Profile Data Collection

Prerequisites

Currently, MindStudio IDE does not support data collection in cluster scenarios. You can use the Import Result function to import the parent directory of PROF_XXX to display the collected cluster profile data.
For details about profile data collection in cluster scenarios, see "Appendixes" > "Performance Analysis in Cluster Training Scenarios" in the Profiling Instructions.
To collect data using the training project, add the configuration information of the PROFILING_OPTIONS field to the environment variable script file env_*.sh of the training project. The following is an example:
```
export PROFILING_MODE=true
export PROFILING_OPTIONS='{"output":"/tmp/profiling","training_trace":"on","task_trace":"on","fp_point":"","bp_point":"","aic_metrics":"MemoryL0"}'
```
The path specified by output stores the profile data collected on the server by Profiling, which will be copied to the path specified by Project Location and a .json result file is generated for MindStudio IDE to display.

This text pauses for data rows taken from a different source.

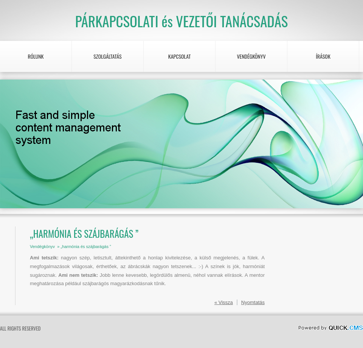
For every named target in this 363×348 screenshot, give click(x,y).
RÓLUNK (35, 56)
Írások (323, 56)
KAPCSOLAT (179, 56)
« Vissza (223, 302)
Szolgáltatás (107, 56)
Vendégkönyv (251, 56)
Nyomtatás (253, 302)
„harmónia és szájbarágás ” (85, 246)
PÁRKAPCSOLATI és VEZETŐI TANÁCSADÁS (181, 21)
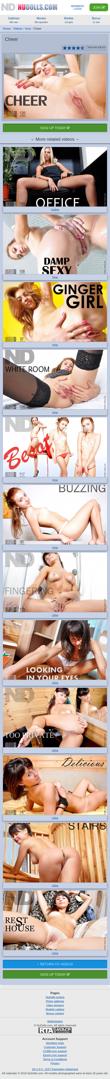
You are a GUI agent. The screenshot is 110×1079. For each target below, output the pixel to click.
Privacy (54, 1063)
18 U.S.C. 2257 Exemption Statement (55, 1069)
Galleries (14, 20)
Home (7, 28)
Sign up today (55, 128)
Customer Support (55, 1047)
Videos (17, 28)
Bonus (96, 20)
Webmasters (55, 1021)
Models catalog (55, 1009)
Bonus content (55, 1013)
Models (69, 20)
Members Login (77, 7)
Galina (55, 209)
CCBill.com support (55, 1051)
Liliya (55, 615)
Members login (55, 1043)
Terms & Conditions (55, 1059)
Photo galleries (55, 1001)
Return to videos (55, 964)
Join (99, 7)
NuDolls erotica (55, 997)
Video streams (55, 1005)
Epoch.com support (55, 1055)
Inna (28, 28)
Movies (41, 20)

The PROFILING_OPTIONS field is used to configure profiling items. Select required options as required. For details about the options for adding profiling configurations to the training project script, see "Other Collection Modes" > "Collecting Data Using TensorFlow Framework Interfaces" > "Profiling Options" in Profiling Instructions.

Procedure

In the navigation bar on the left of the welcome page, click Projects, and select and open a built project.
Choose Ascend > System Profiler from the menu bar. The system analysis project page is displayed.
Figure 1 System analysis project page

On the system analysis project page, click New Project on the welcome page or the

icon in the upper left corner. The profiling configuration window is displayed, as shown in Figure 2.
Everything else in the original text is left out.